The “guide” can be our own suffering (quest for healing), our sense that there must be more to life (quest for meaning) or that we’re not living the life we’re meant to live (quest for purpose).

The Soul Journey is a descent into the depths of the psyche, the realm of the archetypal imagination, in order to retrieve some new insight or inspiration and return with a bit of your wholeness restored. This is what’s meant when shamanic practitioners talk about a “soul retrieval”. 

The idea is that during a traumatic experience a part of our wholeness will sometimes “split off” so that we’re not completely overwhelmed. There will come a time in our life where we experience that split or “soul loss” more acutely in the form of depression, lack of vitality or deep anxiety. When our suffering gets bad enough, it can act as a wake up call to transformation. 

The acceptance of that call will lead us on our journey of healing, growth and transformation. Refusing the call often leads to further numbing out to avoid the pain, and in some cases, madness or suicide.


What is a Soul Journey Circle like?

Typically, a Soul Journey circle begins with a welcoming song to open the space followed by some sort of grounding and centering practice like group chanting or toning, breathwork or simple yoga movements.

This is followed by group check-ins and introductions, where we talk about what’s happening in the collective and our personal lives.
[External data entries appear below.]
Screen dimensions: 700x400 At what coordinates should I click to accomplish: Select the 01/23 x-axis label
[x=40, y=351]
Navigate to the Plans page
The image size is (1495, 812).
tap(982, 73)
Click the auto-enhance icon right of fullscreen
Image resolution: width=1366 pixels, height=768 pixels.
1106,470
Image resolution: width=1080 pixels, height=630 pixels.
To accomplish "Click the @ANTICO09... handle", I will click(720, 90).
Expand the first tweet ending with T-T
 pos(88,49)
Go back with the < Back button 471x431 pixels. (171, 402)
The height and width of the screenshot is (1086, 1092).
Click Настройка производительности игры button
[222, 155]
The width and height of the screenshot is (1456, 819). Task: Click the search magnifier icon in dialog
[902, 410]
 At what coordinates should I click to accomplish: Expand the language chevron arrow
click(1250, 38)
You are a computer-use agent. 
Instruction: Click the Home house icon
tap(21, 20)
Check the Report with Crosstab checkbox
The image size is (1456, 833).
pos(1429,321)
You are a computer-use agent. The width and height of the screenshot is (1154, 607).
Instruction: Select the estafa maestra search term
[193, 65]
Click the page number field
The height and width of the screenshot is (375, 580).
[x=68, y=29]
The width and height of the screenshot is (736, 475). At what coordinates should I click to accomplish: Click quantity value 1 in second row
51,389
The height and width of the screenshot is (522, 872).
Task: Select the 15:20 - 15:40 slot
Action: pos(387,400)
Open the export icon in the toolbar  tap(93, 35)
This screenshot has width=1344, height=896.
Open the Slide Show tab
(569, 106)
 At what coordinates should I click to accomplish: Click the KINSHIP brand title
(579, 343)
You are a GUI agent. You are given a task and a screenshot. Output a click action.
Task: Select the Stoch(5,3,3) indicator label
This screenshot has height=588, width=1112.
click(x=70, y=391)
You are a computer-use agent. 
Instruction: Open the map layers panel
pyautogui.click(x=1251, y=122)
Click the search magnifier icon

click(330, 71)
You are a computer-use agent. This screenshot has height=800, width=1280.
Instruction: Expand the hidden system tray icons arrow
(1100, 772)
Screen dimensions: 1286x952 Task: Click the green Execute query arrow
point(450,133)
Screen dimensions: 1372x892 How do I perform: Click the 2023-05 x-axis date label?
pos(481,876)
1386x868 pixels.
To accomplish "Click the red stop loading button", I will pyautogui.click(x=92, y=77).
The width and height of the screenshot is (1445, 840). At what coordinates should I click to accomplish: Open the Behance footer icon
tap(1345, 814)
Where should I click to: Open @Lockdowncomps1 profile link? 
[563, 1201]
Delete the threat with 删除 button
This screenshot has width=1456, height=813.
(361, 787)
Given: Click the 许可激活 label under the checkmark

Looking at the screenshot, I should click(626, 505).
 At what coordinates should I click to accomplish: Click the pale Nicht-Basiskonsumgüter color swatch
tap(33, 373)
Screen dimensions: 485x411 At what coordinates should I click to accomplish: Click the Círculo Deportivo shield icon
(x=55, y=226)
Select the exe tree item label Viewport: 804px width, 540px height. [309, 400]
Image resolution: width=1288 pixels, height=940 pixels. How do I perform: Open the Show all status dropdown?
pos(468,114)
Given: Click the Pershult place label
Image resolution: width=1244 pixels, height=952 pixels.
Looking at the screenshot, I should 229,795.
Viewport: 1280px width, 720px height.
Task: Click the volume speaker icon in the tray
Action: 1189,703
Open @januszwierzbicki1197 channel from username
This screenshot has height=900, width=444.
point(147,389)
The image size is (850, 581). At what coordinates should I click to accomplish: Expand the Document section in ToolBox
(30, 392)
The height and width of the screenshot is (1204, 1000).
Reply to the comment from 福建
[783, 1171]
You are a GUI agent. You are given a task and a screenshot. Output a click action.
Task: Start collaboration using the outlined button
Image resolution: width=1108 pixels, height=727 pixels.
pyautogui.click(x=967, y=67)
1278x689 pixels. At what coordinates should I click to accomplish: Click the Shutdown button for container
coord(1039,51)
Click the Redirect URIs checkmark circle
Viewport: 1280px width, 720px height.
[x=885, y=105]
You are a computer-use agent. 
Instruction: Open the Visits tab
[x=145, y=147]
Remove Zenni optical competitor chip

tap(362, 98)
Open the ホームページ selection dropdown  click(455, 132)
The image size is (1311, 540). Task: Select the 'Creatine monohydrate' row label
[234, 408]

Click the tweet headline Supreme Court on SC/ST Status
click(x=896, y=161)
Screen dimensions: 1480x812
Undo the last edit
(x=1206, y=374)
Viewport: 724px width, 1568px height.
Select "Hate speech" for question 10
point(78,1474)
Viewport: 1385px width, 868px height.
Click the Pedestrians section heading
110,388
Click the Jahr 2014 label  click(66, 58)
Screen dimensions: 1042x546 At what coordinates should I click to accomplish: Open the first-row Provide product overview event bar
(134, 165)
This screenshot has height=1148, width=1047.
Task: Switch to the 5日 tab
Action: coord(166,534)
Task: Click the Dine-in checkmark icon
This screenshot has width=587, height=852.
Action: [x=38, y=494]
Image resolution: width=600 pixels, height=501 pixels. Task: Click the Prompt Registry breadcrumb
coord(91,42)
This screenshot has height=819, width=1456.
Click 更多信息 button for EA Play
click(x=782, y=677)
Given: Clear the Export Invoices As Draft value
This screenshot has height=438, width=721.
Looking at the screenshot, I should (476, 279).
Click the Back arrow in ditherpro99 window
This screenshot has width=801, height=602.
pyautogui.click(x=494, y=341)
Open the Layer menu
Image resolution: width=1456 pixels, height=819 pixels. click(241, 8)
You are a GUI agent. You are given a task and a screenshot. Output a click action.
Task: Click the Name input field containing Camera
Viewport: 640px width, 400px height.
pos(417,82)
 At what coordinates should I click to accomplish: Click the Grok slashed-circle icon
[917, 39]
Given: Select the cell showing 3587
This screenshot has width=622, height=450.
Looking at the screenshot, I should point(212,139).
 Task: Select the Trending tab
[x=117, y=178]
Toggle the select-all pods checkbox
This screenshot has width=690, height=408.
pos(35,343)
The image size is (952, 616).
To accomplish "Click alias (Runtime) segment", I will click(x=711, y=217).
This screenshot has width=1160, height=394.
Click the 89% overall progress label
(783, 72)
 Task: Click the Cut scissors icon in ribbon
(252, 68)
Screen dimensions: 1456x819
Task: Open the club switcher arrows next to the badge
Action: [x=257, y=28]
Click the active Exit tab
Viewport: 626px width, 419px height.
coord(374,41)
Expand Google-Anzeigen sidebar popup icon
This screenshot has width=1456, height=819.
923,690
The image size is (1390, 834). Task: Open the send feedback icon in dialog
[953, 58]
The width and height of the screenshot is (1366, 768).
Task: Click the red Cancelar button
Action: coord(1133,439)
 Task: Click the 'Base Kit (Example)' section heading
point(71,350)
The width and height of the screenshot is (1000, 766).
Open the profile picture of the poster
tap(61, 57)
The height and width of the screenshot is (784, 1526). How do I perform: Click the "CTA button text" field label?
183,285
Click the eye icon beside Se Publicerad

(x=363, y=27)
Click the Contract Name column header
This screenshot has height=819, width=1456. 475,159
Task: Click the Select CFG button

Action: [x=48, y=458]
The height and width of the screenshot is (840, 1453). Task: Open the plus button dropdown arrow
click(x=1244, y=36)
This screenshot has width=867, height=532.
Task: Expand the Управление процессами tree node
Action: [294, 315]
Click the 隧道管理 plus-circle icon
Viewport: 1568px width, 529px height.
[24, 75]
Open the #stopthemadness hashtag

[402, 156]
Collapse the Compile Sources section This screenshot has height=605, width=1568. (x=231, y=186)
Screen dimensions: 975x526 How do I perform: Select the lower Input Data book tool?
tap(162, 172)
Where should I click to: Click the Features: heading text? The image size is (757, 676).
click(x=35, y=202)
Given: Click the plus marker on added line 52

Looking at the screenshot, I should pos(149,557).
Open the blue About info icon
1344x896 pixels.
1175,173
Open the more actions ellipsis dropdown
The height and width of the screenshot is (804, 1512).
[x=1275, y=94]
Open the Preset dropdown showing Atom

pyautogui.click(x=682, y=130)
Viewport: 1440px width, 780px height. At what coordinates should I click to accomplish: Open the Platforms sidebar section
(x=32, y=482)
This is a time for connection and intention setting.

Next comes the heart of the practice: the Soul Journey. The group will lie down while the facilitator provides drumming (and sometimes chanting) for 20 minutes or so.

Following the journey there is time for sharing our experiences. The facilitator might give tips on how to work with the images and inner figures encountered during the journey, and offer some deeper archetypal insight by pointing to myths, stories and other associations.


How did Archetypal Shamanism begin?

Archetypal Shamanism grew out of my personal experiences with plant medicines and neo-shamanic practice. In my quest to understand and integrate these experiences in a way that was non-appropriative of indigenous cosmologies and worldviews, I found in Archetypal Psychology an approach that felt authentic to my western background.

Archetypal Psychology is one of the few (if only) western approaches that honours the profundity of the transpersonal visionary experience and helps us to relate to it in a deeply personal way that supports psychological healing and growth.

What most depth psychologies lack are practices and rituals that allow us to work with archetypal energies in an embodied and communal way. The founder of Archetypal Psychology James Hillman recognized the limits of clinical or theoretical psychology to effect change beyond the merely personal and towards the end of his life put more emphasis on the collective and repairing the soul of the world (anima mundi). Archetypal Shamanism takes up this challenge by bringing depth psychology out of the consulting room and into the world.


Who is Archetypal Shamanism for?

Archetypal Shamanism is for anyone seeking a practice and community that is grounded in western depth psychology and rooted in earth-honouring spirituality.

Because of its integrative approach, Archetypal Shamanism can be both a complement and alternative to working with psychedelics. People who have used psychedelics find in Archetypal Shamanism a framework for understanding their experience and a practice for integrating it. For people who can’t or don’t want to take psychedelics, Archetypal Shamanism offers a safe and accessible alternative.